Breaking news to watch

Segment 1: (11 min)

BUT FIRST: The opening essay

I don't make a lot of time for movies or television. I'm not morally opposed to them, but I have a hard time sitting still, and I get bored fairly easily. So a show usually has to do one of two things for me: Either bombard me with laughs or give me a really interesting moral narrative to follow.

Right now, my show for laughs is "Brooklyn Nine-Nine". It's a hundred times funnier than I expected from a buddy-cop show starring a former "Saturday Night Live" cast member best known for idiotic musical sketches like "I'm on a Boat". "Brooklyn Nine-Nine" is well-written, it's well-acted, and it's only about 20 minutes an episode, so it's ideal for some entertaining distraction while I'm doing dishes or riding on the exercise bike.

Filling that other role right now -- the show that makes me think -- is "Westworld". You can't really fold laundry while watching "Westworld", you have to be all-in. And that's because it poses the extraordinarily difficult question "What happens if nobody remembers?" I'm not spoiling anything you won't find above the fold on the Wikipedia page for the show when I report that the premise of the show is that it takes place in a futuristic theme park modeled on the Wild West, filled with androids who don't remember anything bad that happens to them…until they do.

I'm only halfway into the first season of the two already produced, and they're gearing up to shoot season three next month, so there's plenty of time for the show to disappoint me. But that question -- "What happens if nobody remembers?" -- is payoff in itself. Is there a crime involved if the victim doesn't remember? Is a crime really "victimless" if it happens behind closed doors where nobody can witness it? Do we have to remember the past in order to enforce rules of good behavior in the present?

[Dataset rows]

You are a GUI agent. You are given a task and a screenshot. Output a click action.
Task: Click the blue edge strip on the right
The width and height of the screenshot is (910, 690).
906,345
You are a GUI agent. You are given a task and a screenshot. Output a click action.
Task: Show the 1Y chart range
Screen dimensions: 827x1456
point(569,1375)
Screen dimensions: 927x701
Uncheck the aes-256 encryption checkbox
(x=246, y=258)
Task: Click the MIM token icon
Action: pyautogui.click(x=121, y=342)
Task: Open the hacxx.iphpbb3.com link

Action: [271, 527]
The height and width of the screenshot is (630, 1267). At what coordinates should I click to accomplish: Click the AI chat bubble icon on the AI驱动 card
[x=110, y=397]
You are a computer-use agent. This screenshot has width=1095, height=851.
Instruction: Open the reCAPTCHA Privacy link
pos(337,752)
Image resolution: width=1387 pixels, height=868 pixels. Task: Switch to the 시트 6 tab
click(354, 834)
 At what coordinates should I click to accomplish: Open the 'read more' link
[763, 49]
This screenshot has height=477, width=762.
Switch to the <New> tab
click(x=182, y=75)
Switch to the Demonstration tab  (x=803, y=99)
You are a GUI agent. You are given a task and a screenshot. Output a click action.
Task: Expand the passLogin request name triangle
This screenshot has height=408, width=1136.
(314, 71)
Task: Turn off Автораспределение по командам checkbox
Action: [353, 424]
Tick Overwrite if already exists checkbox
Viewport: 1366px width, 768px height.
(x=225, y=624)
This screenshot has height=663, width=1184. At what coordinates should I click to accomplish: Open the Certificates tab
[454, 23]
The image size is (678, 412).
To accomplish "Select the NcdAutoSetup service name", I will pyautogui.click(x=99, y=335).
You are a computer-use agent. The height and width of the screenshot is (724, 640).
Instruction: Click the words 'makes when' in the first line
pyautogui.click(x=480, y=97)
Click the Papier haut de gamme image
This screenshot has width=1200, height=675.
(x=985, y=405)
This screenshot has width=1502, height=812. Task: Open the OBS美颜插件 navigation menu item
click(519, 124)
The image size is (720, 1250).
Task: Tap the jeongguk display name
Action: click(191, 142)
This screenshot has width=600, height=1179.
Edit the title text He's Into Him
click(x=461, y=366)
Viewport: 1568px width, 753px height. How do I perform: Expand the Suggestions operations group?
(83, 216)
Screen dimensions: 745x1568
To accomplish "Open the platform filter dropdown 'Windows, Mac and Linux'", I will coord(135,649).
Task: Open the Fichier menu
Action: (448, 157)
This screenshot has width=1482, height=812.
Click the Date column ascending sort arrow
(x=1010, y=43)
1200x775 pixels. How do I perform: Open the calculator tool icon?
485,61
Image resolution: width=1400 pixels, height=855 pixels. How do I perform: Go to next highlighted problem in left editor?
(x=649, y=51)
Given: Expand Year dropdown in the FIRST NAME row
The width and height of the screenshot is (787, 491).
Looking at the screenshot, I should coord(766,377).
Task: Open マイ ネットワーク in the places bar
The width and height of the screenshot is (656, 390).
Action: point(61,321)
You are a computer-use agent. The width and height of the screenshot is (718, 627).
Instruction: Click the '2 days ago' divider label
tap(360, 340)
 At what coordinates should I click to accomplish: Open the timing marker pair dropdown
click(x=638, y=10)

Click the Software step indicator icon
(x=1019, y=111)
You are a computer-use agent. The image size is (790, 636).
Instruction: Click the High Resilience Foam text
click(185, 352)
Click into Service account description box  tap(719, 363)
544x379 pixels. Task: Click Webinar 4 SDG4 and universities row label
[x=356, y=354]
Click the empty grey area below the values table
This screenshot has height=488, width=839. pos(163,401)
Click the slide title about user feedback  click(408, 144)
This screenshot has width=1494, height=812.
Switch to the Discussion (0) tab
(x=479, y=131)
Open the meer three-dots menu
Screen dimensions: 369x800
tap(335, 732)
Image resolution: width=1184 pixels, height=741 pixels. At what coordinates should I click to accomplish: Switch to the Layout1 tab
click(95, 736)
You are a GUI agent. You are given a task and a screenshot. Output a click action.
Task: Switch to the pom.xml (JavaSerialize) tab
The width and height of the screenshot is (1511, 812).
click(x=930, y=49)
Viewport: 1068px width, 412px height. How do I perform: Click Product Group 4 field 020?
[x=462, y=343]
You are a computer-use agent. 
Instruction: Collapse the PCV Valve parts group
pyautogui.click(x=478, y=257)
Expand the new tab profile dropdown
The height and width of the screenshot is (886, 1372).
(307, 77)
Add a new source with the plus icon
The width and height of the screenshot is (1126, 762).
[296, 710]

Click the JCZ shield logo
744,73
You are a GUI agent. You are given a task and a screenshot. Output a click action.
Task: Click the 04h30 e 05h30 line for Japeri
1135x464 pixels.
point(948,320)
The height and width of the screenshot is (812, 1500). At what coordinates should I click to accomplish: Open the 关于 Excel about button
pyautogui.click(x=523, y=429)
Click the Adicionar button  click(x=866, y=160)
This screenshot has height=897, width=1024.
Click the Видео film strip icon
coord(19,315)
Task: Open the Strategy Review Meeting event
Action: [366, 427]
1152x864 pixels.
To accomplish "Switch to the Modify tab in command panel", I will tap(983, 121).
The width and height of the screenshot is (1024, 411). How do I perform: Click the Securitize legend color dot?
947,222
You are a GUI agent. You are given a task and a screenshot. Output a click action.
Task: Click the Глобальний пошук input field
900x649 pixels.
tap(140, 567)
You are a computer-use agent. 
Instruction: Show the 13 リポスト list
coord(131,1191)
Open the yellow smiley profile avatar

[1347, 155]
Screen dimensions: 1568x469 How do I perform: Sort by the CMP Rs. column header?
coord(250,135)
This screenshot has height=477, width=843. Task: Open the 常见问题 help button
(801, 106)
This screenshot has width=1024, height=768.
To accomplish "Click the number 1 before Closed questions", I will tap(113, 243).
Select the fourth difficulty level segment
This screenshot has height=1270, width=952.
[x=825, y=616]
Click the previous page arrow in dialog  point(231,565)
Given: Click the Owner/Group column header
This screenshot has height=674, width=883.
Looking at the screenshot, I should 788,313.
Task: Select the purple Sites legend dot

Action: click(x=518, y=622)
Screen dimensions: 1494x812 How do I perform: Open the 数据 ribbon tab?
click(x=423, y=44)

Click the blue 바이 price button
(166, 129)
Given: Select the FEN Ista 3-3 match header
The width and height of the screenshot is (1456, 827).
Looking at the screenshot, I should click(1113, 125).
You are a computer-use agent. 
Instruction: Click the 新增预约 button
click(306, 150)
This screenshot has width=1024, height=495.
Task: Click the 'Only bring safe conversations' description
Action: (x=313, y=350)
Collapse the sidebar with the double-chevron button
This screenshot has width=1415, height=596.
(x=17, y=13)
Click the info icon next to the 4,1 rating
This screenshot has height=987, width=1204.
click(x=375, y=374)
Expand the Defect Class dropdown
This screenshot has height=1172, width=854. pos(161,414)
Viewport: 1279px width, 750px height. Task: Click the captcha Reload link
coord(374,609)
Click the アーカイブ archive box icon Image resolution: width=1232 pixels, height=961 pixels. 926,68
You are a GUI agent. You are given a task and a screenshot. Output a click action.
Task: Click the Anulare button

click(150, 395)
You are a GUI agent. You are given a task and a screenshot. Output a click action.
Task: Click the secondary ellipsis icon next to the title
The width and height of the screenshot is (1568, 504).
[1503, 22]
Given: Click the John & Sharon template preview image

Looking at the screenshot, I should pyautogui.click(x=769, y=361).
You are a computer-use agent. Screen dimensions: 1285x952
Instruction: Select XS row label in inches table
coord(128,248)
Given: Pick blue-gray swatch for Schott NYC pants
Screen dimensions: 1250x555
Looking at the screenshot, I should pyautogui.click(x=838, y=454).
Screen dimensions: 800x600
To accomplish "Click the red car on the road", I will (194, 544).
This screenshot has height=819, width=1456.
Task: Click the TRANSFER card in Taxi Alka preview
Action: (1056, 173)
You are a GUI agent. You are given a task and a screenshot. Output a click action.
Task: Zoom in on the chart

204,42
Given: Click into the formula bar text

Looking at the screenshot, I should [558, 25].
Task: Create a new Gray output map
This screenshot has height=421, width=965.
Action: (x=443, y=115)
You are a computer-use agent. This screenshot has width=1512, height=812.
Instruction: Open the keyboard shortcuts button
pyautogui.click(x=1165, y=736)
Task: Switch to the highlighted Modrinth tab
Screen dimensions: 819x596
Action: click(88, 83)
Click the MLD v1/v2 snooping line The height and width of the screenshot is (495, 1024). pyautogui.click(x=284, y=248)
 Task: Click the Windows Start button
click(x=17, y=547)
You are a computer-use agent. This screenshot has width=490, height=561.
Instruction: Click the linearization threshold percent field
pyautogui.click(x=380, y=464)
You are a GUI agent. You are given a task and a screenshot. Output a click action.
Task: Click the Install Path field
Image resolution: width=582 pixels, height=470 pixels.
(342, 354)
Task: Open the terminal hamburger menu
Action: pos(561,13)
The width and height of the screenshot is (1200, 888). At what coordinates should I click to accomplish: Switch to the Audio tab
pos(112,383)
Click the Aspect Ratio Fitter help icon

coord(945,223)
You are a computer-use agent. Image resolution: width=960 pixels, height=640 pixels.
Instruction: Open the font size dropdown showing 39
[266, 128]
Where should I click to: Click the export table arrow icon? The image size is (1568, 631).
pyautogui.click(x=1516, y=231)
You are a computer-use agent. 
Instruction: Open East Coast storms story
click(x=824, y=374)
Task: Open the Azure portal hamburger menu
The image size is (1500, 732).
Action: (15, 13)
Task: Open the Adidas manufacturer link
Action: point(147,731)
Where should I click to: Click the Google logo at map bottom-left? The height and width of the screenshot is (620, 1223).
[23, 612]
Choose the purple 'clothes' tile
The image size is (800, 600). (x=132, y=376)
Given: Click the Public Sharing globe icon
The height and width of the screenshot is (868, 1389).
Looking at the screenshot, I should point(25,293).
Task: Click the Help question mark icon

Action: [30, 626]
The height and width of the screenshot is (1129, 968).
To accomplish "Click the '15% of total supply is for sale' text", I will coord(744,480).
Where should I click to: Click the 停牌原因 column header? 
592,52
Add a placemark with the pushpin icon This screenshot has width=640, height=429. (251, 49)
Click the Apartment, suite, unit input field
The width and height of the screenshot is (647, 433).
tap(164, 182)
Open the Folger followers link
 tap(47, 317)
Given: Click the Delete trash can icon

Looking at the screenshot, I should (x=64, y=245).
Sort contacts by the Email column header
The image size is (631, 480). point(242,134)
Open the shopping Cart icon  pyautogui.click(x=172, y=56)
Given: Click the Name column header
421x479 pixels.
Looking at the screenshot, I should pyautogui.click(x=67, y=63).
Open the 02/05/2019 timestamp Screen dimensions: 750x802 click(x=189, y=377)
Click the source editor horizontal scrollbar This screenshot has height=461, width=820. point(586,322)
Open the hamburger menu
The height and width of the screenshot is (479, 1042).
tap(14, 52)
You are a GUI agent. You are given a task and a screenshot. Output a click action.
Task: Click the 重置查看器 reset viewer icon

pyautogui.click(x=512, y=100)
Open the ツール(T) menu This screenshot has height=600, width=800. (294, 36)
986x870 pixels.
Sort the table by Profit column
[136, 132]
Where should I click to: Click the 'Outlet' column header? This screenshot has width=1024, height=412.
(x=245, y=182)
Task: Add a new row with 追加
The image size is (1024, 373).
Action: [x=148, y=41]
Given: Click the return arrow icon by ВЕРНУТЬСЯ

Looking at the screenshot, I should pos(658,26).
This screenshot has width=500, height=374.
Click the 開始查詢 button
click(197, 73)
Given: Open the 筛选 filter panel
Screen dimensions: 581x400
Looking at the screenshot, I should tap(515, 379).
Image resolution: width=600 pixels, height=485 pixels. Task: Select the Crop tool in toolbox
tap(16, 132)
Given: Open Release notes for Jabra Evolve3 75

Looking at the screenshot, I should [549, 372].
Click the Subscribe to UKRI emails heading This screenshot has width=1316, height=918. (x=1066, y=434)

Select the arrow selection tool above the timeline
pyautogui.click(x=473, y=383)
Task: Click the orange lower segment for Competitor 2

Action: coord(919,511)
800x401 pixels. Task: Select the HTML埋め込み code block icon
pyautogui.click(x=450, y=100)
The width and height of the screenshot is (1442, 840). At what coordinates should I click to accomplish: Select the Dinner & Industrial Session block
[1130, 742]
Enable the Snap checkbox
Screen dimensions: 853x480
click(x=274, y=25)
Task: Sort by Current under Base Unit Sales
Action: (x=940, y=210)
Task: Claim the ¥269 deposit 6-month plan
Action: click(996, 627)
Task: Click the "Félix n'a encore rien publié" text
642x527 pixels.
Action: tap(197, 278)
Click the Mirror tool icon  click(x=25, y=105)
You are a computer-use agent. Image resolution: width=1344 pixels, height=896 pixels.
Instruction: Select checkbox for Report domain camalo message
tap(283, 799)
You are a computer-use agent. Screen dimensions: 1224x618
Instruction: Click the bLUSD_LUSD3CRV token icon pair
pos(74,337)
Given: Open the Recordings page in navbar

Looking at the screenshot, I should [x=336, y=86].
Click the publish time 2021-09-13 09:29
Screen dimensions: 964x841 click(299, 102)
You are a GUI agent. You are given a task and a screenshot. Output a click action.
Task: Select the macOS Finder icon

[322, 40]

▶ **Exercise prompt**
Retype the part of the opening essay above, starting with "Right now, my" and going on through "the exercise bike.", word for word.

▶ **Response**
Right now, my show for laughs is "Brooklyn Nine-Nine". It's a hundred times funnier than I expected from a buddy-cop show starring a former "Saturday Night Live" cast member best known for idiotic musical sketches like "I'm on a Boat". "Brooklyn Nine-Nine" is well-written, it's well-acted, and it's only about 20 minutes an episode, so it's ideal for some entertaining distraction while I'm doing dishes or riding on the exercise bike.